With this largely disproportionate concentration of talent and achievement comes disproportionate levels of prosperity and influence. According to Forbes Magazine in 2012, 35% of The Forbes 500 (billionaires) were Jewish. A quick glance of America’s top political donors will reveal a list of names that looks like the invite list to my cousin’s Bar Mitzvah. Jews also occupy top media positions in numbers that are way out of proportion with their percentage of the population. And to point out and comment on this influence in the political arena, as Minnesota Congresswoman Ilhan Omar did (“It’s all about the Benjamins, baby”), is NOT anti-Semitism in my opinion. She’s merely stating a fact.

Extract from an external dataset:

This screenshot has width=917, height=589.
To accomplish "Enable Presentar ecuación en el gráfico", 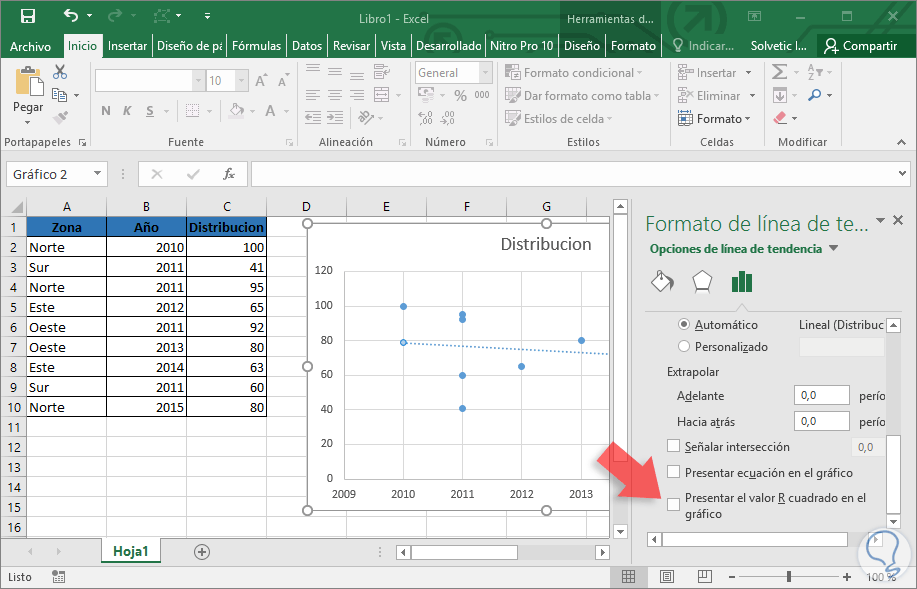I will (674, 472).
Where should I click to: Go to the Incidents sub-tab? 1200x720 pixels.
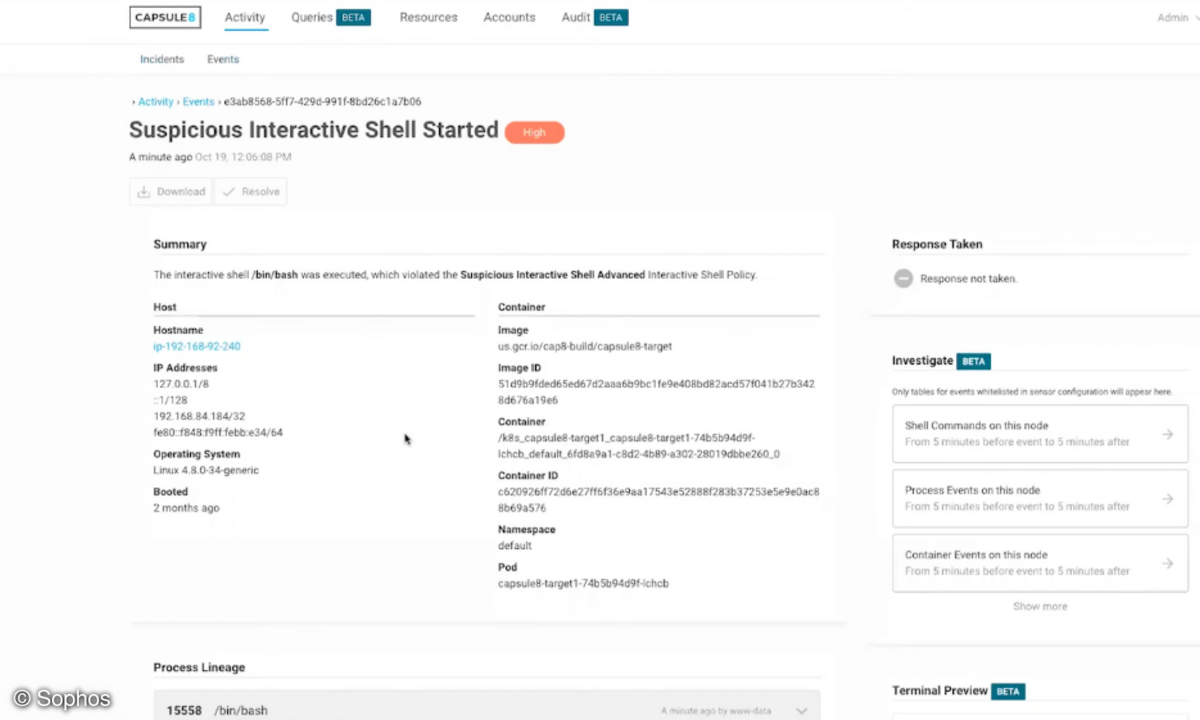(x=162, y=59)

On the other hand, in addition to the samples I cited in the opening paragraph, here are some other examples of what I consider anti-Semitism:
In 2009 during an interview at a conference of black preachers in Hampton, Virginia, Barack Obama’s spiritual advisor, Reverend Jeremiah Wright, claimed that “those ^%$#-ing Jews” would not allow him to speak to Obama.
In 2017 during the so-called Unite the Right March, neo-Nazis and white nationalists chanted “Jews will not replace us!” as if Jews had some mystical, omnipotent power to prevent white Gentile men from finding mates and having children.
It is also popular on the Fringe Right to state or imply – without any evidence – that Jews have accrued the power and influence due to nefarious or unfounded conspiracies bent on world domination.
It is not uncommon among poor residents in my old neighborhood to blame the fires that destroyed their old tenement buildings on “Jewish lightning” – their totally unsubstantiated belief that Jewish landlords are deliberately setting fires to buildings to collect insurance.
Anti-Semites come in all shapes, sizes, and colors. But I have made it a point in my life to know where to draw the line between truth and anti-Semitism. Sigh. If only the Left were as diligent in distinguishing between the truth and their wild, reckless charges of “racism.”